- _TO DO_
Transcribe all of the data verbatim, please, and leave out its pictures.

- _MATERIAL PROVIDED_
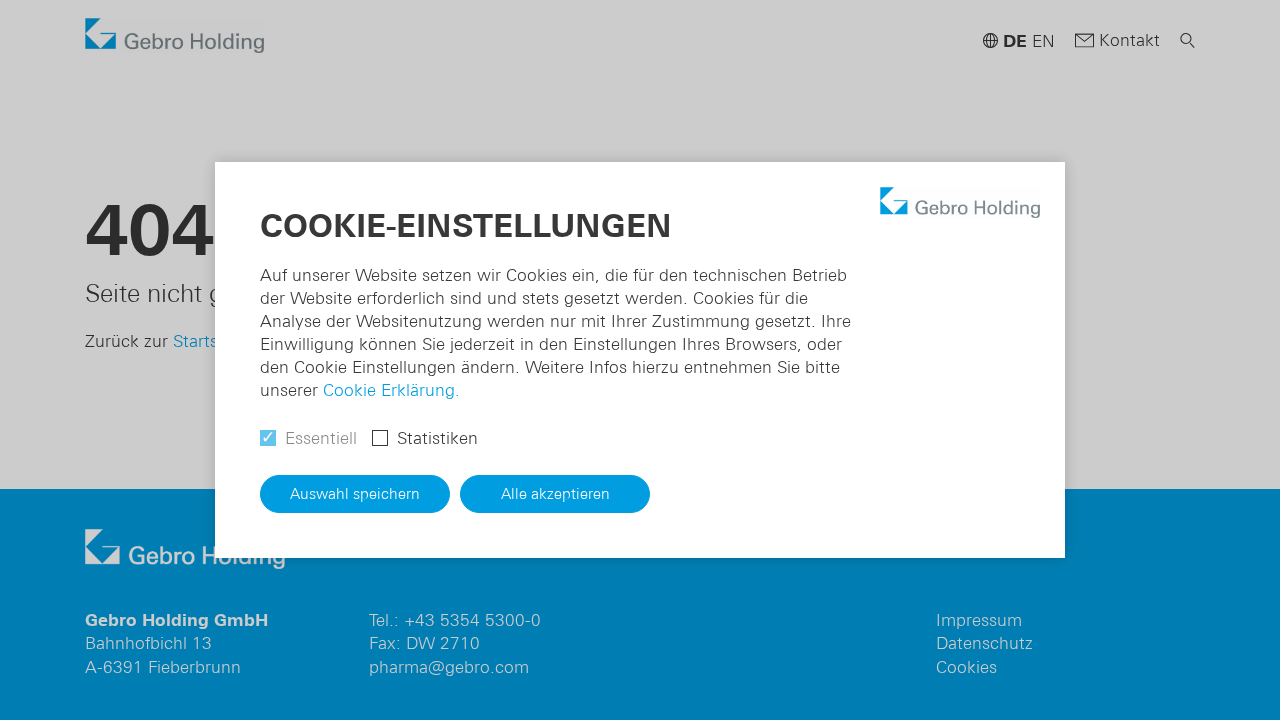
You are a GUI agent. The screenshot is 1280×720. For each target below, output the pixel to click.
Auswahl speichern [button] (355, 493)
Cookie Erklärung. (391, 390)
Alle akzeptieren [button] (555, 493)
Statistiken (437, 438)
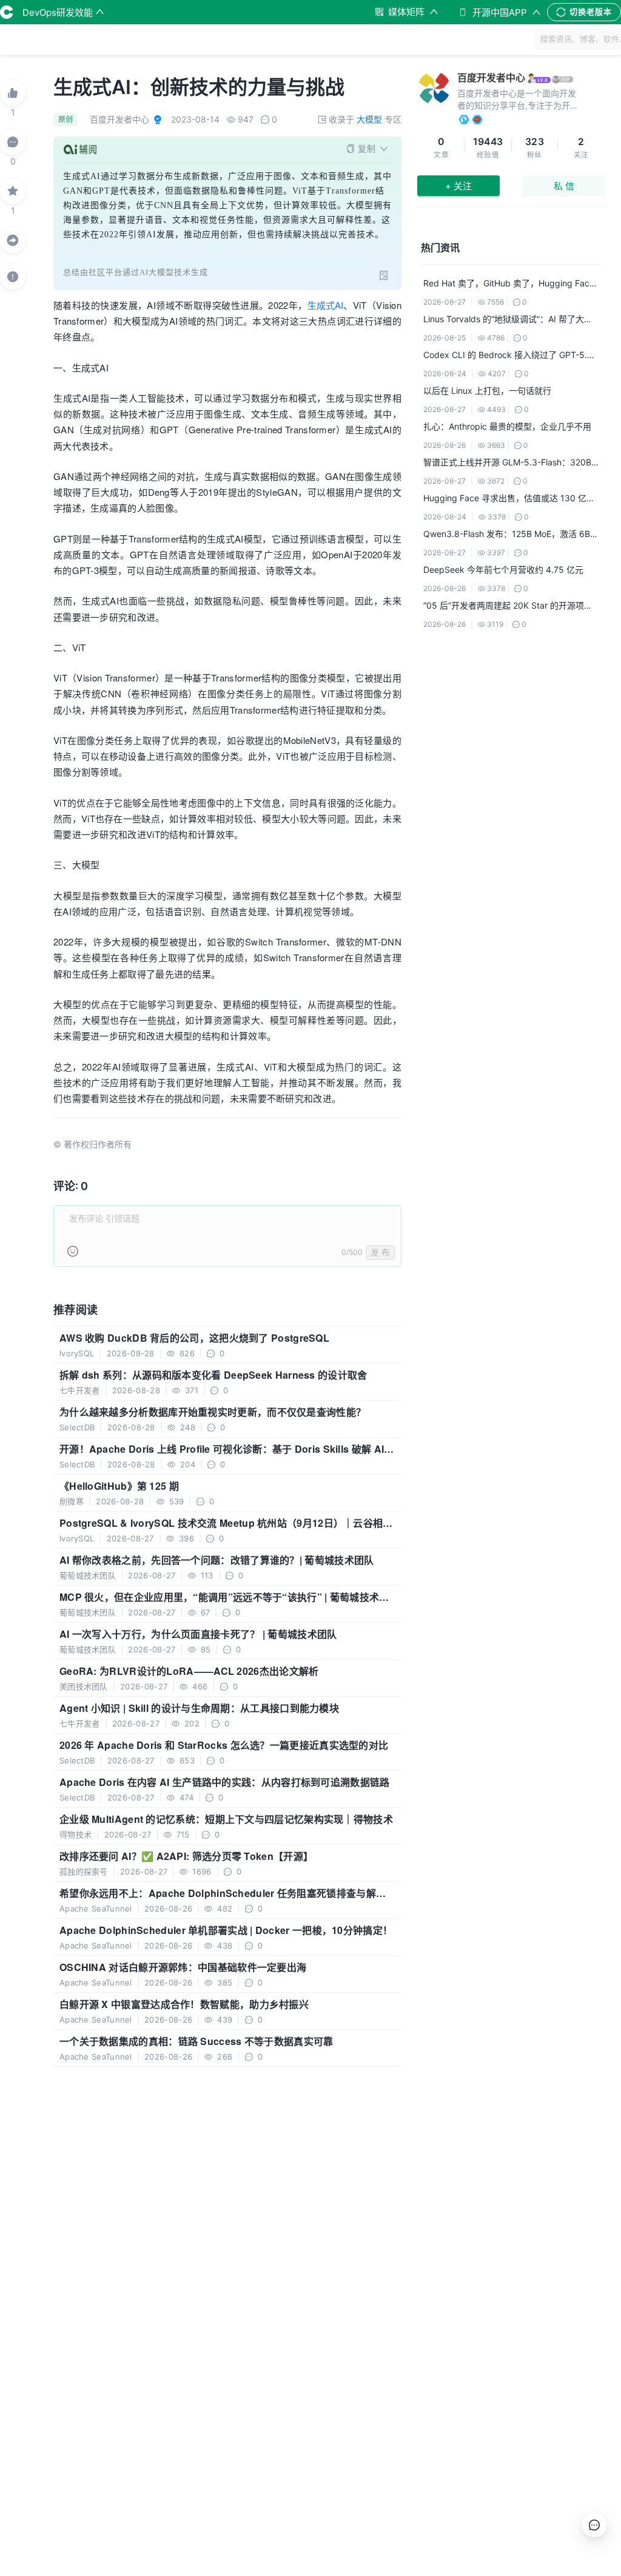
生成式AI (325, 305)
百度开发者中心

- _ANSWER BOX_
You are a GUI agent. The screenshot is 1280×720. For each target below, output the pixel to click.
Auswahl speichern [button] (355, 493)
Cookie Erklärung. (391, 390)
Alle akzeptieren [button] (555, 493)
Statistiken (437, 438)
生成式AI (325, 305)
百度开发者中心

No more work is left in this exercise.